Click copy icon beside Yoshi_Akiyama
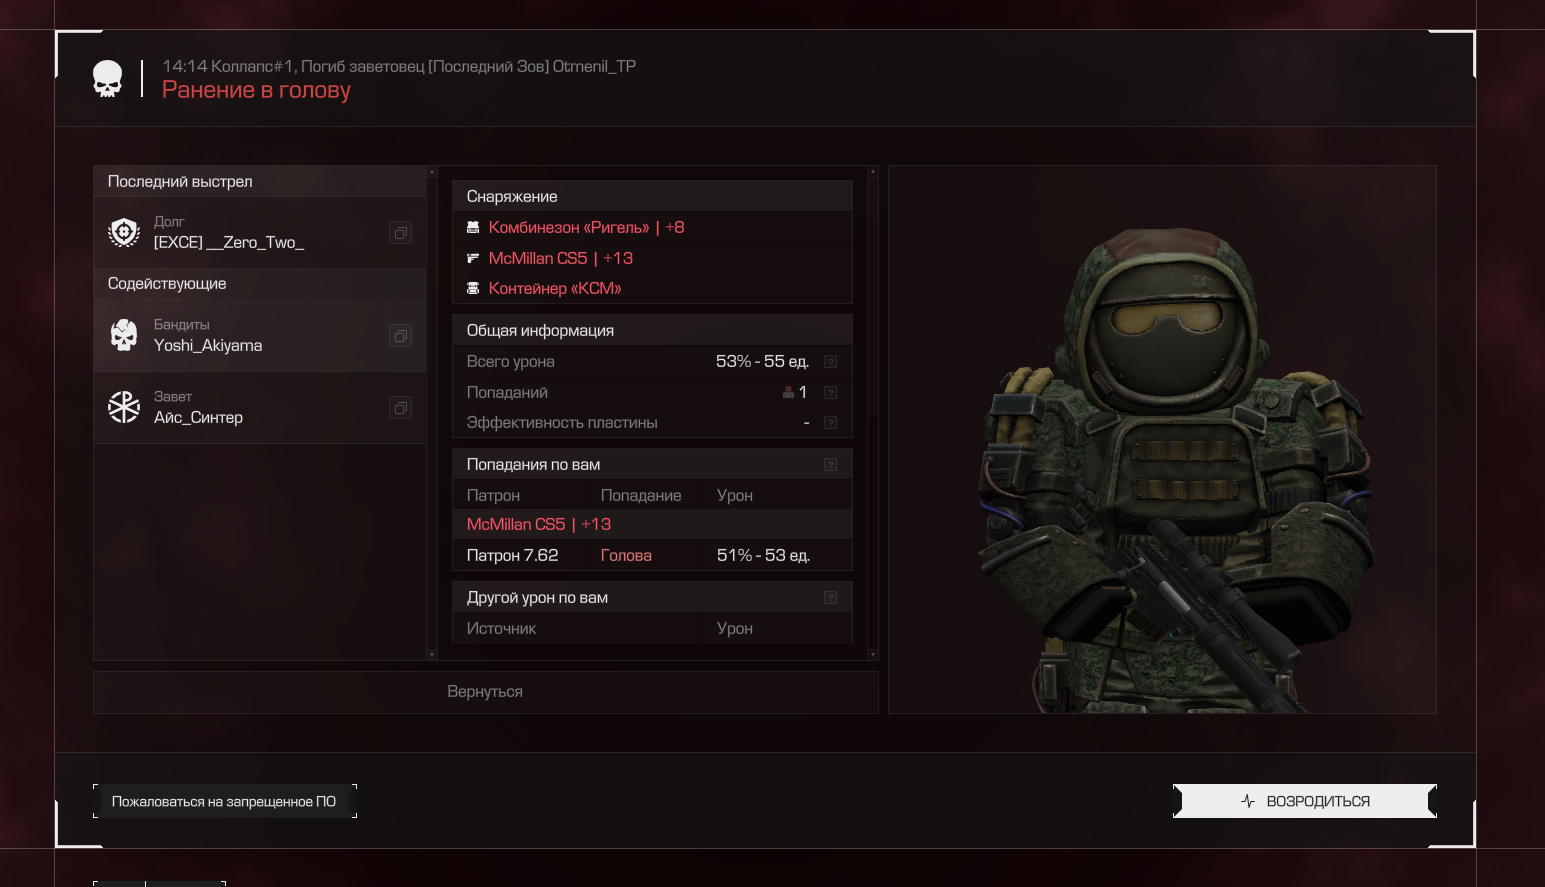This screenshot has height=887, width=1545. coord(400,336)
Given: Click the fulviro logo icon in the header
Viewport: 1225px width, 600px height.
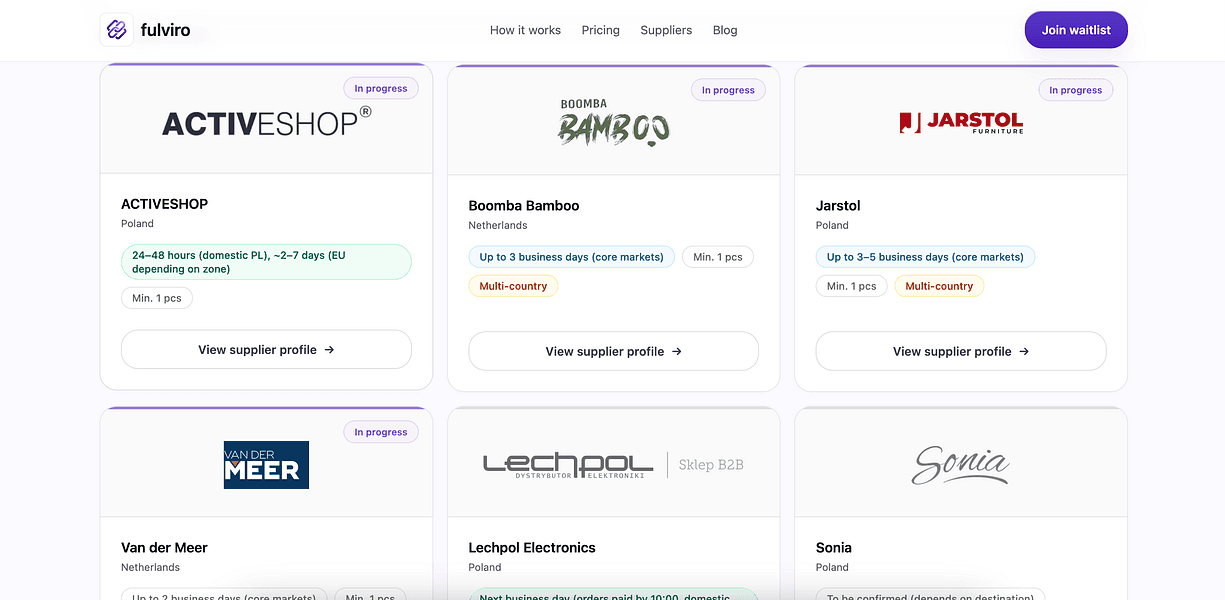Looking at the screenshot, I should tap(116, 29).
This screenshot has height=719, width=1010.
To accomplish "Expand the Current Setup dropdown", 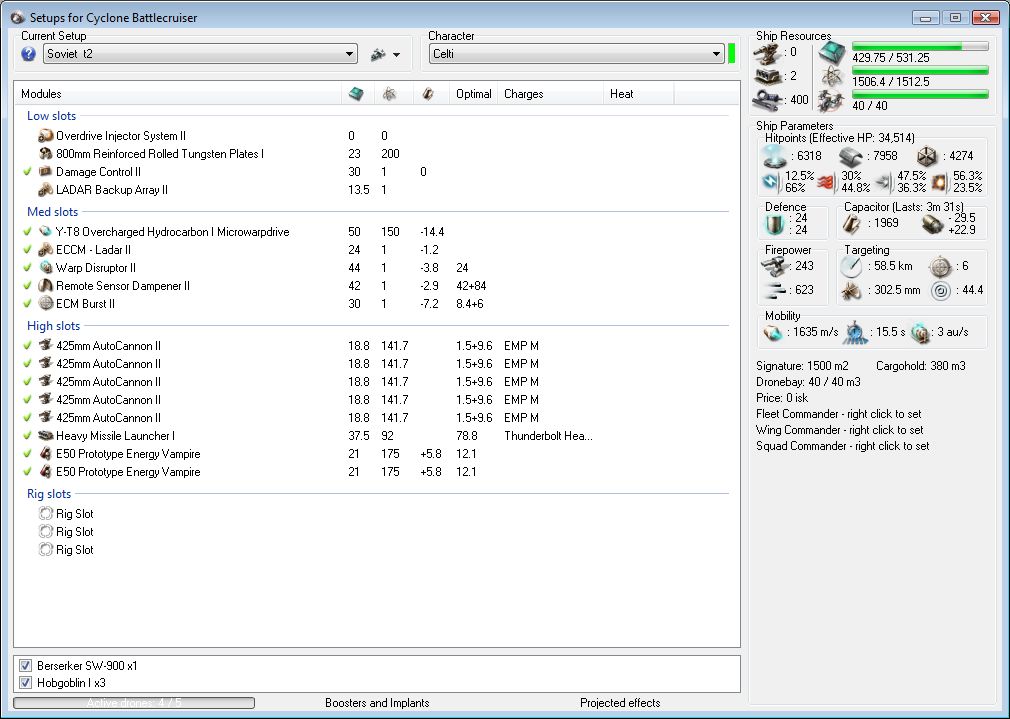I will pyautogui.click(x=349, y=54).
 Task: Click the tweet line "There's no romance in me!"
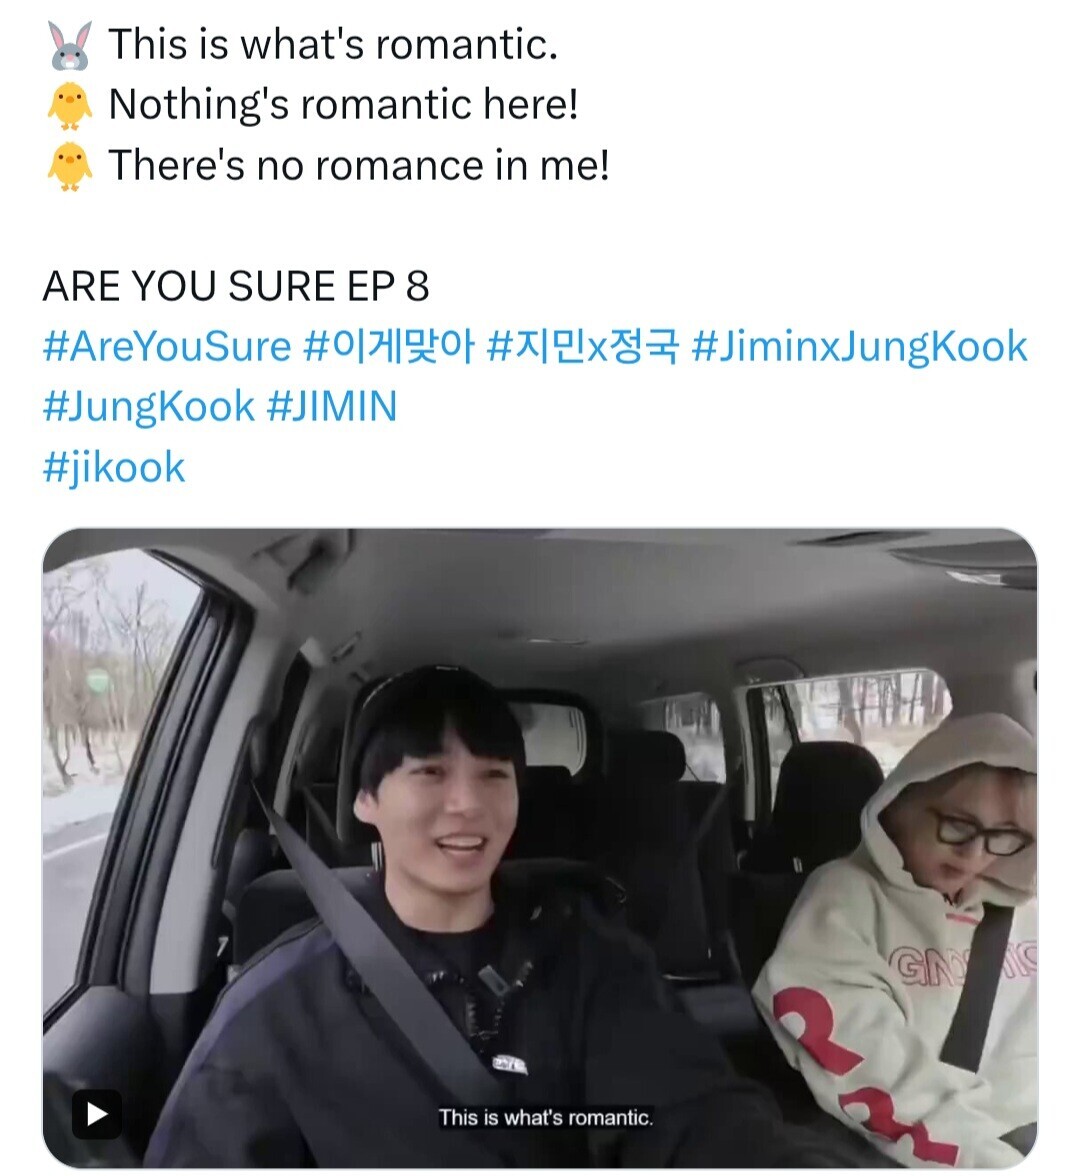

━━━

◆ YOUR GOAL: Everything from the first line of the entries through the line that contains "This screenshot has height=719, width=1010." is to be reproduced exactly, except the pictures.

◆ EXERCISE RESULT:
Click copy icon beside Yoshi_Akiyama
This screenshot has height=887, width=1545. coord(400,336)
Given: Click the fulviro logo icon in the header
Viewport: 1225px width, 600px height.
Looking at the screenshot, I should tap(116, 29).
This screenshot has height=719, width=1010.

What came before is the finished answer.